Figure 2.

Effect of α1,6‐fucosyltransferase (Fut8) transfection on the characteristics and the expression of E‐cadherin in colon carcinoma WiDr cells. (a) Western blotting analysis of E‐cadherin in mock, Fut8, and R365A mutated Fut8 transfectants. A whole cell lysate (20 µg) was prepared from low (~3 × 10⁴ cells/cm²) or high‐density (~11 × 10⁴ cells/cm²) cultures and subjected to 8% sodium dodecyl sulfate–polyacrylamide gel electrophoresis (SDS‐PAGE), transferred to a nitrocellulose membrane, and E‐cadherin was detected using an anti‐E‐cadherin antibody.

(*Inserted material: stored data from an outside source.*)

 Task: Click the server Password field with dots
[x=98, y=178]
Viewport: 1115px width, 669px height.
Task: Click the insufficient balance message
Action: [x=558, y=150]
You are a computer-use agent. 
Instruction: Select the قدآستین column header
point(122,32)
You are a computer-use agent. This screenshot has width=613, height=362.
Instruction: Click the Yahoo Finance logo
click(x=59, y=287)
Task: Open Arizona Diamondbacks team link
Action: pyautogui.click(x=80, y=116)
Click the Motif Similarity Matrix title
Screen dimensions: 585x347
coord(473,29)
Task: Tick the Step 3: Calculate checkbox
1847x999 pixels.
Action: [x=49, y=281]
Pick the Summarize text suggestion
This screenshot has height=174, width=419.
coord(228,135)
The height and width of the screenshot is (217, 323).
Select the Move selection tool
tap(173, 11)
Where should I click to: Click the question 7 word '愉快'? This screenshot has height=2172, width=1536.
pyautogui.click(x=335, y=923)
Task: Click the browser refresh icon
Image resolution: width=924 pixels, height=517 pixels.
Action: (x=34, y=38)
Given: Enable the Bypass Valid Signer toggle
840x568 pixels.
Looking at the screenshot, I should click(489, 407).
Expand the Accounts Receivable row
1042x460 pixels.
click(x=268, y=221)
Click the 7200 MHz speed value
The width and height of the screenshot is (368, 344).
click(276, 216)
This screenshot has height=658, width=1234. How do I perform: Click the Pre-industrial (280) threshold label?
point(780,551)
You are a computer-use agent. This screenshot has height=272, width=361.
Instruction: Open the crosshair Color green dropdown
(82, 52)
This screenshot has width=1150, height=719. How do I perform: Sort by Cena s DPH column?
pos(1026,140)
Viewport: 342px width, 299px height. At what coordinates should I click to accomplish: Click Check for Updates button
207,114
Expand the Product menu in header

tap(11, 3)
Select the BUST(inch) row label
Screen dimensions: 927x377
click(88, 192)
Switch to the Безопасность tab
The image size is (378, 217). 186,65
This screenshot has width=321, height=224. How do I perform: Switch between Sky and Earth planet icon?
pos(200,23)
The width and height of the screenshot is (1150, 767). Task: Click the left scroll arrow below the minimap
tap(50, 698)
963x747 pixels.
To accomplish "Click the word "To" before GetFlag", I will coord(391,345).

WB, Western blotting. (b) Cell surface expression of E‐cadherin in the mock and Fut8 transfectants. E‐cadherin was immunoprecipitated from whole cell lysate of surface biotinylated mock and Fut8 transfectants, and subjected to 8% SDS‐PAGE, transferred to nitrocellulose membranes and the biotinylated E‐cadherin was visualized using a Vectastain ABC kit and an enhanced chemiluminescence kit. (c) Lectin blot analysis of E‐cadherin in the mock and Fut8 transfectants. E‐cadherin was immunoprecipitated from 400 µg of whole cell lysate, subjected to 8% SDS‐PAGE, and transferred to nitrocellulose membranes, which were probed by Aleuria aurantia lectin (AAL). IP, immunoprecipitation. (d) Distribution of E‐cadherin in mock and Fut8 transfectants. E‐cadherin was detected by a laser scanning confocal microscopy using an anti‐E‐cadherin antibody, ECCD‐2 (scale bar, 10 µm).